Local traders tell Guardian Australia that they are generally enthusiastic about the Art Walk. Tristan Hyde, of Patch Attack at the Nicholas Building, a patch and ironing shop, says that “any help in getting people to walk around the building is fantastic. In any case, I think it could expand all over. the city “.
Johnny Vakalis, owner of Flinders Lane’s Journal Café, agrees. “I am a great supporter of art and artists. It’s a great idea, but I just wish more people knew about it. There should be queues of people at the door.
Season extensions are possible but expensive, Symons says. And there is “probably less value as more time passes. Half of the value comes from the wow factor. Maintenance and repair are also paralyzing, especially considering that “there is a huge graffiti problem in the city right now.” “We’ve already had at least two deteriorated or half-torn works of art,” Symons says.
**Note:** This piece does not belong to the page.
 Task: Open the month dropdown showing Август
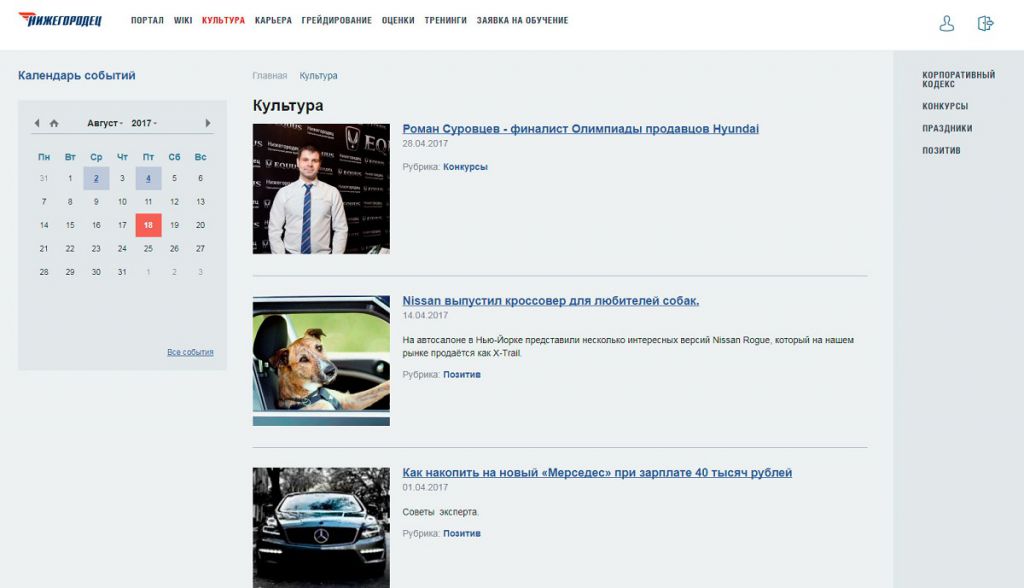click(x=104, y=123)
As for the expansion or deployment of the event across the CBD, there are no plans to do so at this stage, although similar initiatives are being prepared. In the city of Melbourne there is Flash Forward, a program of installations distributed in 40 lanes of traffic, which includes a list of live performances by local musicians. Theaters are also looking forward to some great shows like Moulin Rouge, which will open in August.
Once again, malls rely on art to help them rejuvenate. But it’s hard not to think that if economic rejuvenation happens at the expense of the artists themselves, Melbourne will feel the loss for years to come.